Sitting in Ubisoft's presentation for The Division, there was an air of expectation. Well, from me at least. After the Watch Dogs E3 trailer/release build discrepancies, I was intrigued to see just how The Division stacked up visually when actually being played (on PC, in this case).
Pretty well, it turns out.
The team showed us the rolling demo that played at Microsoft's conference again, depicting three Division agents navigating the grisly, impromptu morgue of the subway before getting into a firefight topside with some rival humans. After that, the devs then showed off that skirmish again at night, to highlight the differences in potential playstyles and how the world reacts to different times of day.

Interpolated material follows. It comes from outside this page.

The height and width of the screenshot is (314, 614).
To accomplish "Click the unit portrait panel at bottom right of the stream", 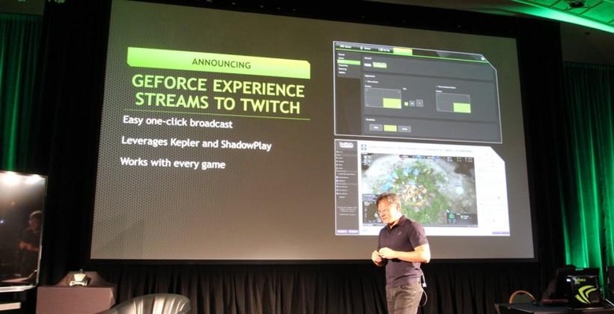I will pos(462,219).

More interesting than that however, even above the superb environmental detail - smoke plumes out of the subway, abandoned police lights cast useless and never-ending light, bin bags and other detritus stack everywhere - was the RPG aspect of the game. We've seen a lot of shooting so far when it comes to The Division, but there's just as much customisation and scavenging to get involved with.
The devs stated that they didn't want to front-load player classes, and as such you'll level up in way that's similar to Far Cry 3 or the early goings of Watch Dogs, choosing specialities to help you and the rest of your team. So you could choose to become a medic, or a mechanic, using sentries and drones to protect the rest of your squad. We were shown a few specific upgrades, such as explosive homing grenades and stun bombs, but it was impossible to know how the balance will work in the final game. Still, it's a promising start.
As is your interaction with the environment itself, which is as much help as hindrance. Your missions will often revolve around securing strongholds, from which you can buff your squad, acquire gear, etc. But the streets of New York also need to be cleaned from the infection that started this pandemic, and you'll need to find quality gear to even be able to approach it. That includes gas masks, boots, and other tactical elements of clothing, each of which has a stat attached that shows its worth.
Each district also has three variables that govern its viablility and volatility: Security (which I presume to mean enemy presence), Contamination Levels, and Morale. Each of these is going to have to be addressed before your job is done. In all honesty, it's yet another take on the tried and tested Ubisoft open-world formula, but I'm hoping that the presence of disease and factors other than men to kill freshens it up a bit.
I'm also hoping that there's an option to turn off the copious amount of screen furniture. I know it's an RPG, but what's the point in building a world of such a ridiculous fidelity and then overlaying every stat in the universe over it? You're constantly reminded of your health, every member of the team's health, ammo counts, etc etc. It's distracting (a lot of it is placed in the centre of the screen, next to the player) and inelegant.
Quibbles aside, The Division looks promising: a Freedom Fighters-style game that could become something special. That is, of course, if it can conquer the yearning sense of fatigue that accompanies any new Ubisoft open-world game, that feeling that you've played it all before.